Le milliardaire américain a déclaré sur son réseau Truth Social que « la Bourse vient d’atteindre un RECORD HISTORIQUE et que les prix du pétrole sont en train de + chuter + ». Selon le ministère suisse des Affaires étrangères, « des premières négociations » sont désormais attendues vendredi dans un hôtel de luxe du Bürgenstock.


« Ces imbéciles, qui pensent que je n’ai pas été assez dur avec l’Iran, alors que la Bourse vient d’atteindre un RECORD HISTORIQUE et que les prix du pétrole sont en train de chuter, sont soit jaloux, soit malhonnêtes, soit stupides », a déclaré le milliardaire américain sur son réseau Truth Social.

Téhéran se réjouit d’avoir obtenu la promesse d’un déblocage des avoirs iraniens gelés à l’étranger et de la suspension des sanctions américaines sur la vente de pétrole iranien, dès la mise en œuvre du protocole.

La presse américaine est très critique. Même Fox News, la chaîne préférée du président américain, met en avant ceux qui « affirment que le cadre offre à l’Iran d’énormes avantages financiers, sans exiger le démantèlement de son infrastructure nucléaire ».

Pour le Wall Street Journal, Donald Trump « cède bien plus qu’il n’obtient ». Le sénateur républicain Bill Cassidy y voit « la pire bourde de politique étrangère depuis des décennies ».

Des « premières négociations » sont attendues vendredi dans un hôtel de luxe du Bürgenstock, une montagne surplombant le lac de Lucerne, selon le ministère suisse des Affaires étrangères. « À l’heure actuelle, il est toujours prévu que les Etats-Unis et l’Iran, ainsi que les médiateurs que sont le Pakistan et le Qatar, se réunissent demain », a-t-il précisé.
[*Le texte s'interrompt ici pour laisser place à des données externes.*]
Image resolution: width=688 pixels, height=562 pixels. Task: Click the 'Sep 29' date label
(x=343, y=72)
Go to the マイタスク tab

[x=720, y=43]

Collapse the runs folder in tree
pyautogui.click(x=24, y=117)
La présence du négociateur en chef iranien Mohammad Bagher Ghalibaf et du vice-président américain JD Vance avait été annoncée en début de semaine, mais aucune précision n’a été fournie côté suisse sur le déroulement, les acteurs ou la durée de cette réunion.
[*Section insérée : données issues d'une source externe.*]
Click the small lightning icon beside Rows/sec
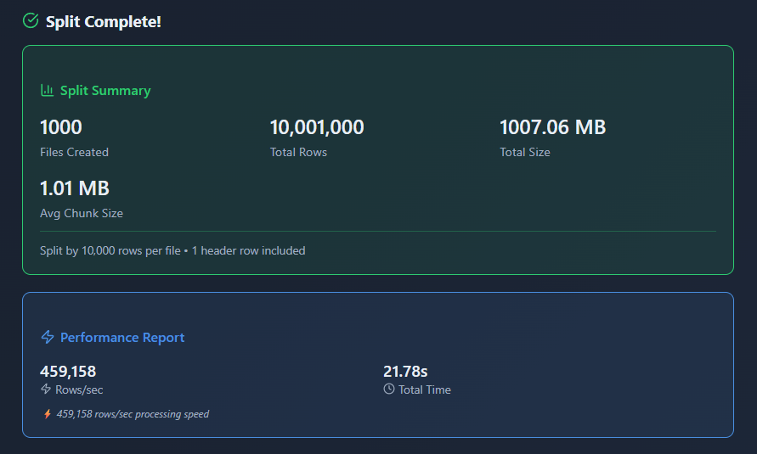 (x=46, y=390)
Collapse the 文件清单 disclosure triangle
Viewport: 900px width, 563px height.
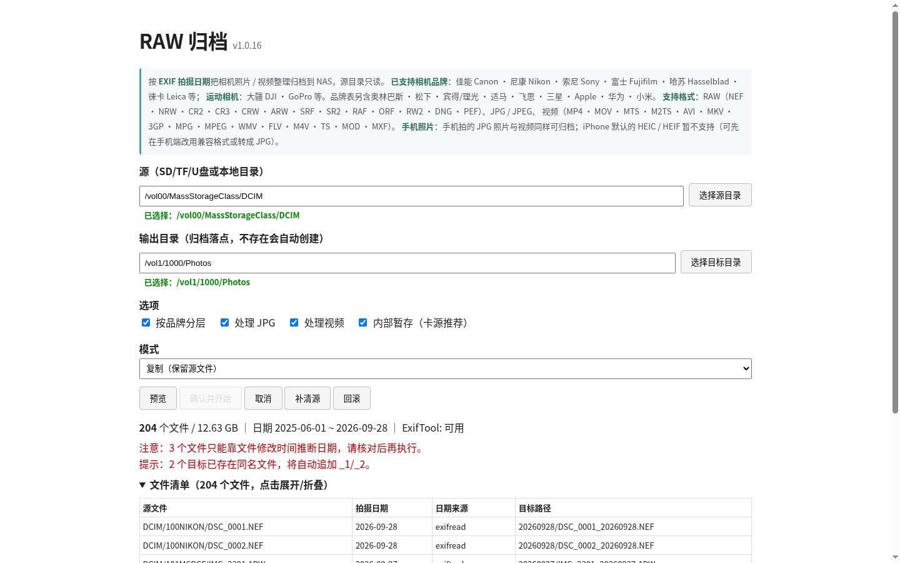143,485
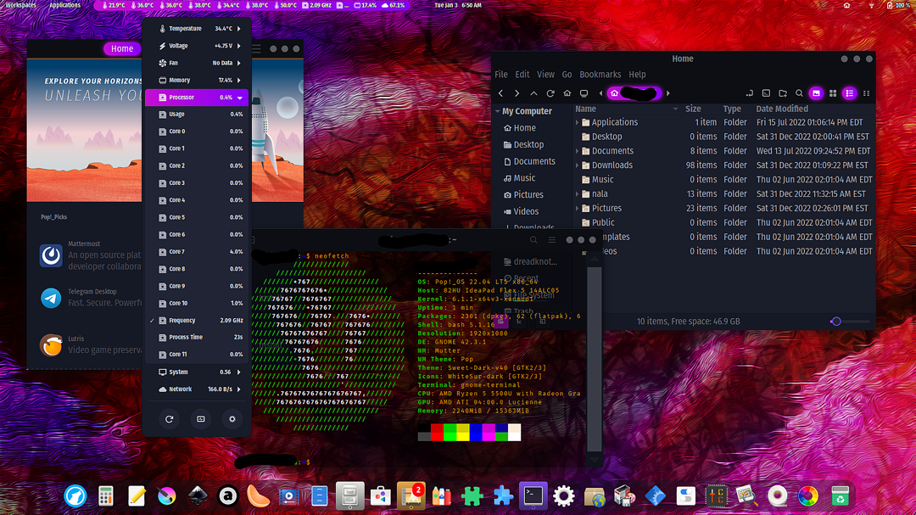This screenshot has width=916, height=515.
Task: Expand the Downloads folder tree arrow
Action: tap(578, 165)
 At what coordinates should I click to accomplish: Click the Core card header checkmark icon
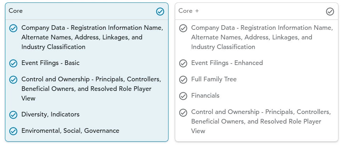pos(160,12)

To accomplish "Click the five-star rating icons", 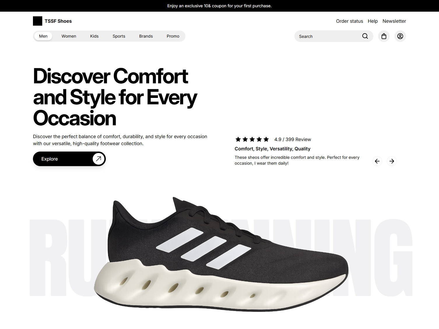I will click(252, 139).
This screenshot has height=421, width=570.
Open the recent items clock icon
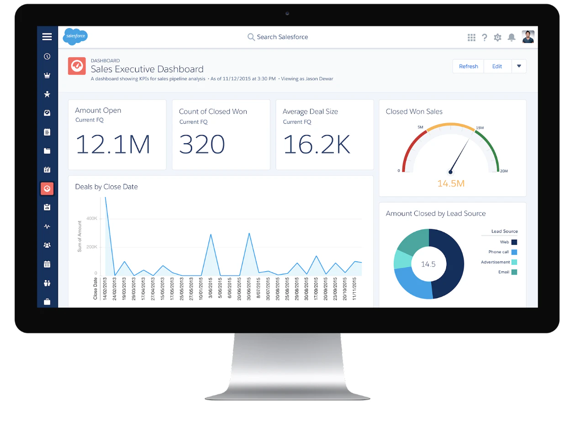click(47, 57)
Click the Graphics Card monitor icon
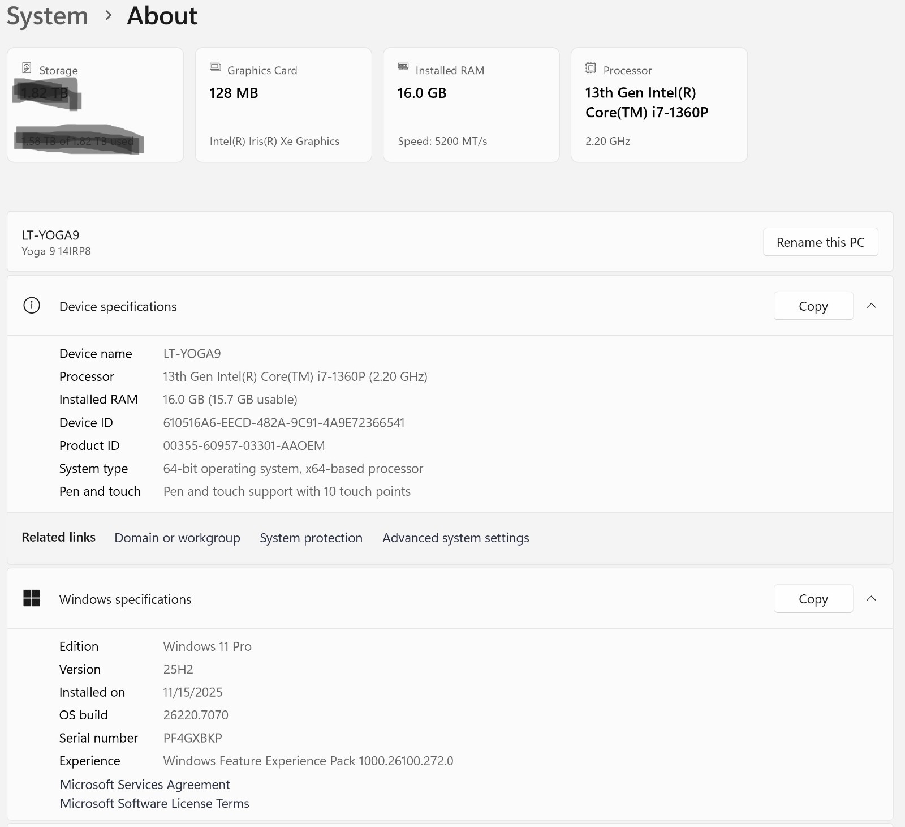The image size is (905, 827). pyautogui.click(x=216, y=67)
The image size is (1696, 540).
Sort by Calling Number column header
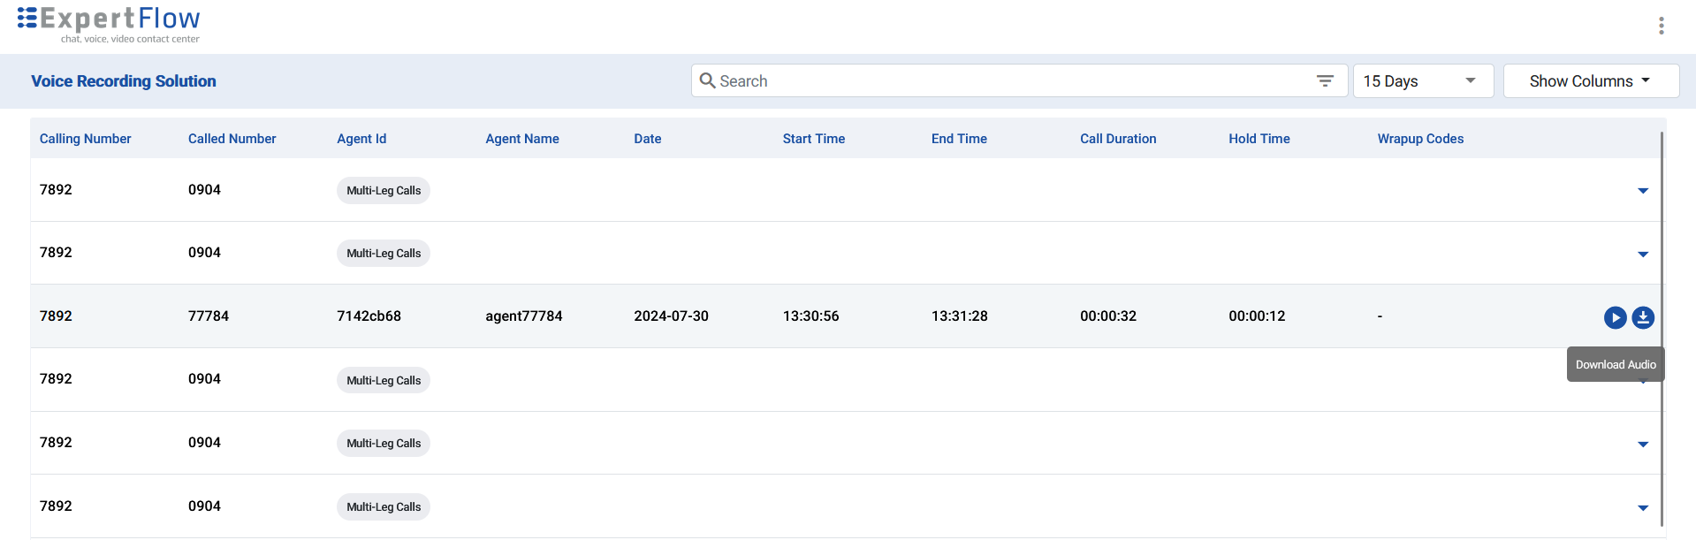coord(85,139)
Le texte publié par Washington et Téhéran prévoit la réouverture immédiate du détroit d’Ormuz, verrouillé par l’Iran depuis le début de la guerre, et la levée simultanée du blocus américain des ports iraniens.

Cette annonce a entraîné un nouveau repli des marchés pétroliers, sachant qu’avant la guerre, un cinquième du brut mondial transitait par cette voie maritime. Vers 09h30 GMT (11h30 à Paris), le prix du baril de Brent de la mer du Nord, référence internationale, perdait 2,06% à 77,91 dollars, se rapprochant de son niveau d’avant-guerre, qui était entre 60 et 70 dollars.

Au Liban, où les combats se poursuivent bien qu’ils aient perdu en intensité, le chef du Hezbollah pro-Téhéran, Naïm Kassem, voit lui aussi une « grande victoire » pour l’Iran, qu’il remercie d’avoir insisté pour que le front libanais fasse bien partie du protocole.

Dans un message télévisé, il a appelé à « tirer profit » de cet accord pour « expulser Israël » du territoire libanais, exhortant Beyrouth à arrêter les négociations directes avec son voisin israélien, engagées depuis avril sous l’égide de Washington.

Le président libanais Joseph Aoun avait auparavant assuré que ce processus était « indépendant » de l’accord américano-iranien, auquel Israël n’a pas été associé.

Après l’annonce des grandes lignes de l’accord, le plus dur reste à faire avec des discussions durant les 60 prochains jours autour du programme nucléaire iranien, au cœur des désaccords entre les deux pays ennemis depuis des décennies.

Le protocole évoque un mécanisme permettant de traiter les stocks d’uranium hautement enrichi « en recourant, au minimum, à une méthode de dilution sur place sous la supervision de l’AIEA (Agence internationale de l’énergie atomique) » – une « victoire majeure » selon Washington.

Dans la foulée, l’instance onusienne s’est dite prête à commencer à définir des « mesures concrètes ».

Les Etats-Unis s’engagent par ailleurs, en cas d’accord définitif, à faciliter « avec leurs partenaires régionaux », notamment du Golfe, le déblocage d’un fonds de 300 milliards de dollars pour la reconstruction et le développement économique de l’Iran, sans que cela implique une quelconque participation financière américaine.

Les pays membres du G7, réunis en France, ont salué « une opportunité historique d’empêcher l’Iran d’acquérir toute arme nucléaire et de s’attaquer aux menaces liées à ses activités régionales et balistiques », même si la question des missiles iraniens n’est pas à l’ordre du jour des discussions selon Téhéran.